When the alien commanders and human military crew of Earth Mercenary Corps Pufferfish succumb to a bioweapon that reverts (reverted, because, after the apocalypse, humanity was reduced to shambling ferals, until an alien race cured a few to fight for them) the humans to their feral state, only Mops and her crew of cleaners stand in the way of galactic genocide. Billed as a “hilarious sci-fi” adventure, Terminal Alliance does have a lot of humor built into the setup, but there’s also a savvy piece of space opera in here, along with a cast of engaging characters, and a hero worth following In Marion/Mops Adamopolulos.
After the standard plague-borne zombie(ish) apocalypse, the alien Kraku came to Earth and found a way to turn the drooling shambling hulks that had been human into rational beings, more or less approximations of what they had been originally. The process isn’t quick and reeducating them takes time, so of the billion or so remaining humans, only about 10,000 have been “reborn”.
Some things are universally constant, so when Marion Adamopoulos (they get to name themselves after humans in the heavily edited historical archives) showed rare intelligence (for a human) she naturally got shunted to the janitorial staff. Which is how she got the nickname “Mops” and sent to do Sanitation and Hygiene duty on the EMC Pufferfish, a starship commanded by Krakau, with a human complement of soldiers and staff.
Mops and her team were in full biohazard kit cleaning up after a battle when the boarding party sent out to clean things up came back carrying a bioweapon that resisted normal decontamination procedures. Shortly after that Mops found her access codes upgraded to equal the highest-ranking human on the ship because, in fact suddenly she was. More than that, she and her team were the only non-feral humans left after the bioweapon turned the rest back into the ferals they’d been uplifted from.
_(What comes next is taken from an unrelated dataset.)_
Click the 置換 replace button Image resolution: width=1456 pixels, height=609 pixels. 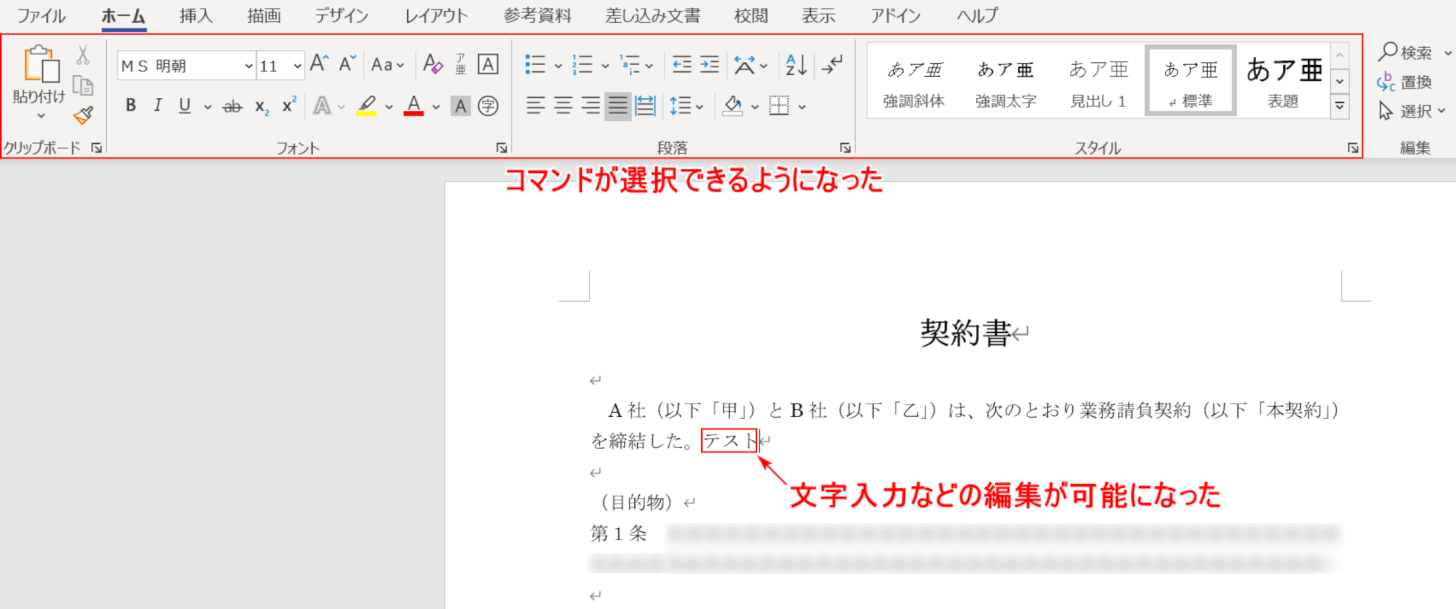tap(1405, 82)
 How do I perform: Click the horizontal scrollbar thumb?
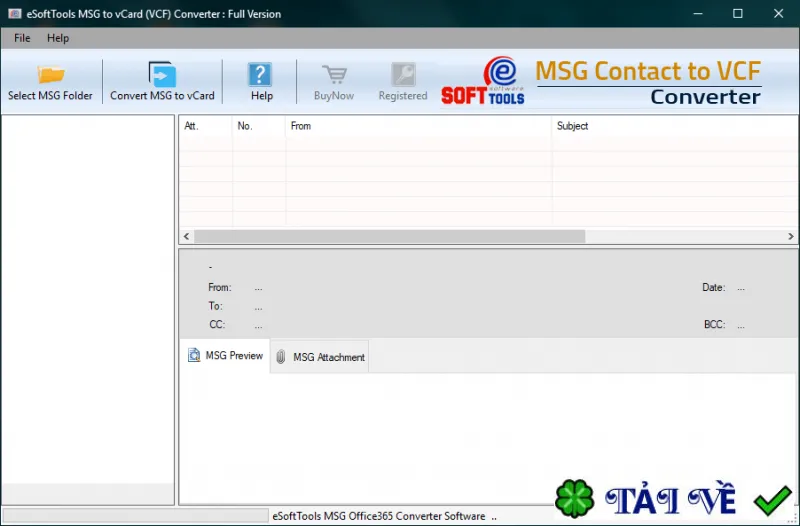(x=390, y=236)
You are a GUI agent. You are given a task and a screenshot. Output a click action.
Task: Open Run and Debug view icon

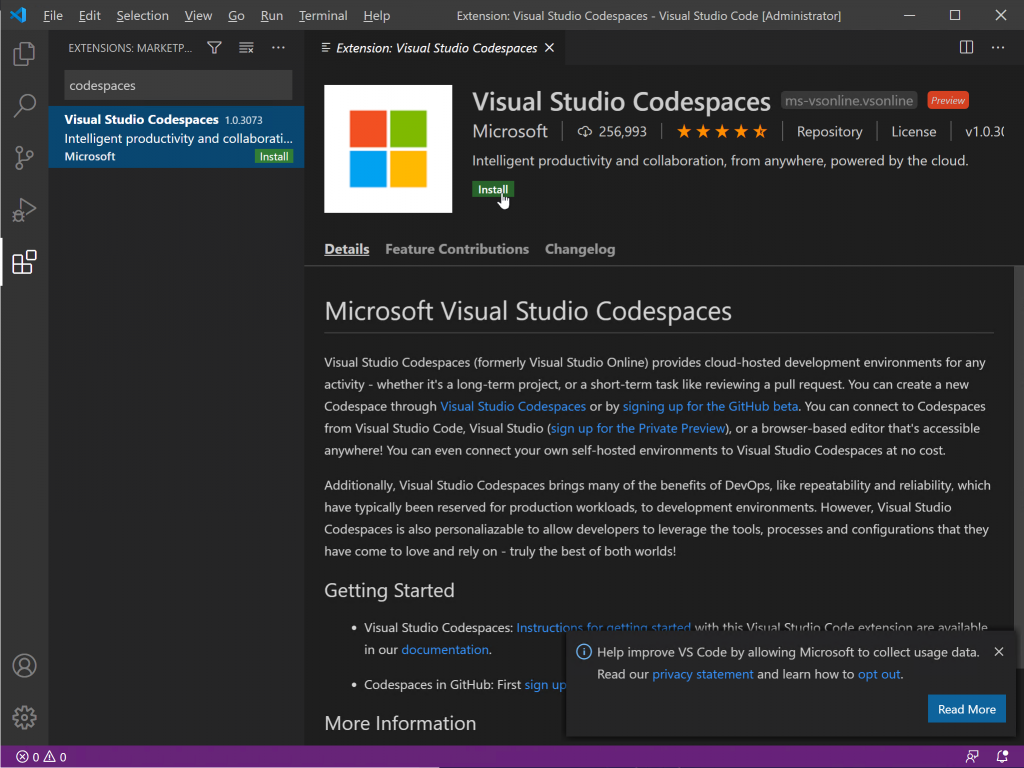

All too soon the cleaning crew had to face the enemy in battle on a ship they had no idea how to run. Fortunately, they had three things going for them. 1) lots of tutorials with an animated and annoying pufferfish, 2) “Doc” Mop’s personal AI has lots of non-standard upgrades, and 3) Marion/Mops, was born to lead.
When they finally manage to contact command, the good news is that the Admiral who responds is someone who had taken Mops under his wing. The bad news is that his orders are to bring the ship in so the feral crew can be “put down.”
Not if Mops has anything to say about it.
What ensues is a race against time as they try to track down the source of the bioweapon in the hope there’s an antidote. What they get is to be stuck in the middle of a clash of civilizations and the only hope of stopping a new genocide.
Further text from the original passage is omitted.